==== Data extracts ====

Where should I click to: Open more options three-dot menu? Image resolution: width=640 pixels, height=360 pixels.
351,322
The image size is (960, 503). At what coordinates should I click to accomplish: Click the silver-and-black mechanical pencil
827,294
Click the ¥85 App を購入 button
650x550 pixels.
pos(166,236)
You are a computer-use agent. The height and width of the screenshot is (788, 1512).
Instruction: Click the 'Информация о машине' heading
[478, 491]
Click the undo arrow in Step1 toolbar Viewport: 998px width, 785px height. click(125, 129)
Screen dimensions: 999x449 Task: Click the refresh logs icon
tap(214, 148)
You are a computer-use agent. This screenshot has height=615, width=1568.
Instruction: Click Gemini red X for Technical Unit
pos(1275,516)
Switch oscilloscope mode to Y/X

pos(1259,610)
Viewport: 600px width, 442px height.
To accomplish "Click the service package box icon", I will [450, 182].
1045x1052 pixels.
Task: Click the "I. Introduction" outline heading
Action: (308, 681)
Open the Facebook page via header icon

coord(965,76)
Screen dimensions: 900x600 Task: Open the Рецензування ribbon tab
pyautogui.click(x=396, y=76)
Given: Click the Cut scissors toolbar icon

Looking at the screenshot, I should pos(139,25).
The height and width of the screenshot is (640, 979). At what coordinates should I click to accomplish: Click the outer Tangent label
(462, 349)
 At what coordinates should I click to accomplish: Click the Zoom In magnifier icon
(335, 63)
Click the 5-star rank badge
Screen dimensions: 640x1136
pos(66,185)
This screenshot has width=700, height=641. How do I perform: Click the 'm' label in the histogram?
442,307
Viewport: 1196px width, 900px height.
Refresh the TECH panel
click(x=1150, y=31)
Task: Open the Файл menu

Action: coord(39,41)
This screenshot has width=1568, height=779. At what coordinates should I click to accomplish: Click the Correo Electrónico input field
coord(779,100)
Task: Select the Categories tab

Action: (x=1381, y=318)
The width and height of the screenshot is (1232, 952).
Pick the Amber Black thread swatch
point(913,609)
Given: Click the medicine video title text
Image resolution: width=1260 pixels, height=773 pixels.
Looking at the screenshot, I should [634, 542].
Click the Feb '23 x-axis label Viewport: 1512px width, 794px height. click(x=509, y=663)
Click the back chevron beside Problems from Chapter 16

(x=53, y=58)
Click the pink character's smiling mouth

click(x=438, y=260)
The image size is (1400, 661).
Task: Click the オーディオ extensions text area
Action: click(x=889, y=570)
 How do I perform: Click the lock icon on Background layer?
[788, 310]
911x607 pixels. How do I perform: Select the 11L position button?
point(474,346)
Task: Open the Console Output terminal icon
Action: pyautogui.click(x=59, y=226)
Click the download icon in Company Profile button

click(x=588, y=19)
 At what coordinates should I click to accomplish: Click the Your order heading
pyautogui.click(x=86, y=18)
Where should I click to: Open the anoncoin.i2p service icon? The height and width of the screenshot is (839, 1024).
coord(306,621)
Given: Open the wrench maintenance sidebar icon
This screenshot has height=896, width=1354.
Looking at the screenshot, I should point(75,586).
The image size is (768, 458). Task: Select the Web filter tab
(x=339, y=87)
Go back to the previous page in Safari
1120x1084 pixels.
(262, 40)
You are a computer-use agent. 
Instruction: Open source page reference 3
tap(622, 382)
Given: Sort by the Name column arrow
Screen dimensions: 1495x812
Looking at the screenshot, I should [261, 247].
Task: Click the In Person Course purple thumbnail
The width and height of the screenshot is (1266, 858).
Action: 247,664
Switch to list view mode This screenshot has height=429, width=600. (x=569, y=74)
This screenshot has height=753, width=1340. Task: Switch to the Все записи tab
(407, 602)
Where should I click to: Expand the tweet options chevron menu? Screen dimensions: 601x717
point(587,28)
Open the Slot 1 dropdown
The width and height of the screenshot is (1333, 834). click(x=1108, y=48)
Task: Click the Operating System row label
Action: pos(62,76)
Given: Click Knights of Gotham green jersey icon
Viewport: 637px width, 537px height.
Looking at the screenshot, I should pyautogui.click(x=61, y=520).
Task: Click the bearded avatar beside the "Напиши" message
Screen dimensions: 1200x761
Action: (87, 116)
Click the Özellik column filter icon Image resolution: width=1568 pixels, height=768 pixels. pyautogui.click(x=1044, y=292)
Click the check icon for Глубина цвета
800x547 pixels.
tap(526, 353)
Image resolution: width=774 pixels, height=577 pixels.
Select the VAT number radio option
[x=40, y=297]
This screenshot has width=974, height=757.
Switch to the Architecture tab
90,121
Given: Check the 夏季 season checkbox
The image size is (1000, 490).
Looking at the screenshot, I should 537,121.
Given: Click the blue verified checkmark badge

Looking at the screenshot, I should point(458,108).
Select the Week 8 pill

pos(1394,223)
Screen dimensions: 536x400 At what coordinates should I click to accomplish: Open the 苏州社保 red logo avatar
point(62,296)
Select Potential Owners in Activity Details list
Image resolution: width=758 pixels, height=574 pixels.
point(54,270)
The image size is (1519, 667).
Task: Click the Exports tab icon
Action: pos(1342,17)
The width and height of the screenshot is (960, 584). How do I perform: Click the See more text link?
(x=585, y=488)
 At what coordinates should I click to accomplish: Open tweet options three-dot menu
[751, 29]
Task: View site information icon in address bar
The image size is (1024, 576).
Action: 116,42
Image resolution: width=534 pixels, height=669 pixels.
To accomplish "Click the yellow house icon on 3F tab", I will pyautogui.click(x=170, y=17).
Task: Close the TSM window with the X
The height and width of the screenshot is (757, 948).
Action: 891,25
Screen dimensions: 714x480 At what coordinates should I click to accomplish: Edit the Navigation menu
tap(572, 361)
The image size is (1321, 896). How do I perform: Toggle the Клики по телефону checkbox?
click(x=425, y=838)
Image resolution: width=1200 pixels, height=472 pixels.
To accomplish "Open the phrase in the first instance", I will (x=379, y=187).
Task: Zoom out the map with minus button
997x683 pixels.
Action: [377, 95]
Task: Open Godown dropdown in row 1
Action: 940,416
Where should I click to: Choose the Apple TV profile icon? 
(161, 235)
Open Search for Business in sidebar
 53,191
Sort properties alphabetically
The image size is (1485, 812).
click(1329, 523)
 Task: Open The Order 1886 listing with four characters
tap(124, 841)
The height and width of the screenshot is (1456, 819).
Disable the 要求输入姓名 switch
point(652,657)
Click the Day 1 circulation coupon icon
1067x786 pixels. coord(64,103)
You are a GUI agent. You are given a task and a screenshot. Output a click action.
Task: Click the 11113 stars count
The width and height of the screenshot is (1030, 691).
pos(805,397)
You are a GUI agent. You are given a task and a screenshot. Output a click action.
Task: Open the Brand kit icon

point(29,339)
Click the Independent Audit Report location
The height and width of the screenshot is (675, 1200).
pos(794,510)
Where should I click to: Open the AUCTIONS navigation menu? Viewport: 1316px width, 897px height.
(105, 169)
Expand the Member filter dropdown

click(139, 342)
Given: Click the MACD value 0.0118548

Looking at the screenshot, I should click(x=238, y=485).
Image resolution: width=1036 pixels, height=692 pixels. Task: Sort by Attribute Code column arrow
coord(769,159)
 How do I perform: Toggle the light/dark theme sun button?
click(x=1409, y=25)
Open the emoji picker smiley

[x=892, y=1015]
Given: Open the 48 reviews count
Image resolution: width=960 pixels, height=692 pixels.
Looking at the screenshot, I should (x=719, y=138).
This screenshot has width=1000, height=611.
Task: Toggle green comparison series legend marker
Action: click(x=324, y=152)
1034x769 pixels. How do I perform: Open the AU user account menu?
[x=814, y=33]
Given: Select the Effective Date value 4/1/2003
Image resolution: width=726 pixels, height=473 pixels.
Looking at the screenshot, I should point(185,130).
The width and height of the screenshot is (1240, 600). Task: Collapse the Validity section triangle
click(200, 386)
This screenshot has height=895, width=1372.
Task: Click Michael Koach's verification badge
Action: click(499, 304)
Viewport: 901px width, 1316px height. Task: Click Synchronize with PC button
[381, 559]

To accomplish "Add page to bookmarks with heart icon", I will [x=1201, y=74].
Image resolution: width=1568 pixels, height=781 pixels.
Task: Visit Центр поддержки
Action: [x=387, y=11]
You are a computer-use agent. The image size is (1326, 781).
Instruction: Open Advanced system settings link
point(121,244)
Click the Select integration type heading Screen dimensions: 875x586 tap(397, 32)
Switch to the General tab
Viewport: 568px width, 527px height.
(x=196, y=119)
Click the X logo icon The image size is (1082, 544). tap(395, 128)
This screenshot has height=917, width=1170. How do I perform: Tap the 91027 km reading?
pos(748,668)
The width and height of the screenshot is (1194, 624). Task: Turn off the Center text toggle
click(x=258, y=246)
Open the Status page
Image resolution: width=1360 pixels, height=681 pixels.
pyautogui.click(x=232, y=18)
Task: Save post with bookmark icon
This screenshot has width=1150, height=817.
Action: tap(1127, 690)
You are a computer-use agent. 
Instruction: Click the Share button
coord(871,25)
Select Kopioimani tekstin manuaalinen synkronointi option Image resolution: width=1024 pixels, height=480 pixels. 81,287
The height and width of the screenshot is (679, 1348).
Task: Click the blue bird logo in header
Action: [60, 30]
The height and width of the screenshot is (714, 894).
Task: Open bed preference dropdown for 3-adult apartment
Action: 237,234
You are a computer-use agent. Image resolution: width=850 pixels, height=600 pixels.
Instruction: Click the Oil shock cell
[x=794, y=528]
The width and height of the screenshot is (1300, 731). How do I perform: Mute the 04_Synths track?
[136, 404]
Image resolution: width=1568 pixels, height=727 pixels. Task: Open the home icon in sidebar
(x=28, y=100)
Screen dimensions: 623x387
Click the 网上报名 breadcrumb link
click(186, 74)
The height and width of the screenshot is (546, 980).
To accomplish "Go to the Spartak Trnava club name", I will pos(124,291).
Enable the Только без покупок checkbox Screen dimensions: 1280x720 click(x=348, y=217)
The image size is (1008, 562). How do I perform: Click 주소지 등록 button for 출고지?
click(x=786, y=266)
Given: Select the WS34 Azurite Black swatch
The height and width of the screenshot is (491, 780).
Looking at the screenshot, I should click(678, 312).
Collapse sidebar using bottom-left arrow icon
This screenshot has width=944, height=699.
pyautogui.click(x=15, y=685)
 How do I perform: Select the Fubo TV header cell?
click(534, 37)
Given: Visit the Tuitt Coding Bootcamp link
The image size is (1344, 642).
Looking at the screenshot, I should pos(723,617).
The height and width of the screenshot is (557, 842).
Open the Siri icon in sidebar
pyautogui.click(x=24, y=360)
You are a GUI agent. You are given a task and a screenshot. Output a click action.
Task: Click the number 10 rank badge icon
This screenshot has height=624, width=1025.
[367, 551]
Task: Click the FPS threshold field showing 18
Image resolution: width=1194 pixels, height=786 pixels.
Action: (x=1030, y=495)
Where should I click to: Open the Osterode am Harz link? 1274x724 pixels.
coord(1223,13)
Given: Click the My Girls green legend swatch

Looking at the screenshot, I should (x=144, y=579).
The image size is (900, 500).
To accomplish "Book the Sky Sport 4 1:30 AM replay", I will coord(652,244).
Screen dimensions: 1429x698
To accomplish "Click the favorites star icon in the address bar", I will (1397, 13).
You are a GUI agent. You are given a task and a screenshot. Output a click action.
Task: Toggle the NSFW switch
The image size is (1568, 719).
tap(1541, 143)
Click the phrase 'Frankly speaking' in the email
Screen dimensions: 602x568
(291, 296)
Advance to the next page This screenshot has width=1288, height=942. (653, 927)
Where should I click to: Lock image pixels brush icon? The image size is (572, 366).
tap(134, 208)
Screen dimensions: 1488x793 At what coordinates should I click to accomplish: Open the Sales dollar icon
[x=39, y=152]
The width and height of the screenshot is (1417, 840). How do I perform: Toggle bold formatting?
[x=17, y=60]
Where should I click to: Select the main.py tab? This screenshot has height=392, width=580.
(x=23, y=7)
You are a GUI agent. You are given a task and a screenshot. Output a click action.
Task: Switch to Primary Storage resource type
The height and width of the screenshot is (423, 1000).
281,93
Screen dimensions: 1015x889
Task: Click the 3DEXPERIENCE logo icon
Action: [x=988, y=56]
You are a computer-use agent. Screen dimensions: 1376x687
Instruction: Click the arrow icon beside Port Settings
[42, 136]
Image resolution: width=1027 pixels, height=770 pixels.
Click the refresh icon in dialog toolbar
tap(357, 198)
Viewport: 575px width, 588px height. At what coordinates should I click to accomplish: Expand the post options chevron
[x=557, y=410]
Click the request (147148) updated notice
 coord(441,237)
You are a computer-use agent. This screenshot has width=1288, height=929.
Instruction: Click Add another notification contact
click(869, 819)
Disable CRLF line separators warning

====

Please write out the material word for word from its first line through the line holding "Viewport: 600px width, 442px height.", including both, and no line past it.

* _Expected answer_:
Where should I click to: Open more options three-dot menu? Image resolution: width=640 pixels, height=360 pixels.
351,322
The image size is (960, 503). At what coordinates should I click to accomplish: Click the silver-and-black mechanical pencil
827,294
Click the ¥85 App を購入 button
650x550 pixels.
pos(166,236)
You are a computer-use agent. The height and width of the screenshot is (788, 1512).
Instruction: Click the 'Информация о машине' heading
[478, 491]
Click the undo arrow in Step1 toolbar Viewport: 998px width, 785px height. click(125, 129)
Screen dimensions: 999x449 Task: Click the refresh logs icon
tap(214, 148)
You are a computer-use agent. This screenshot has height=615, width=1568.
Instruction: Click Gemini red X for Technical Unit
pos(1275,516)
Switch oscilloscope mode to Y/X

pos(1259,610)
Viewport: 600px width, 442px height.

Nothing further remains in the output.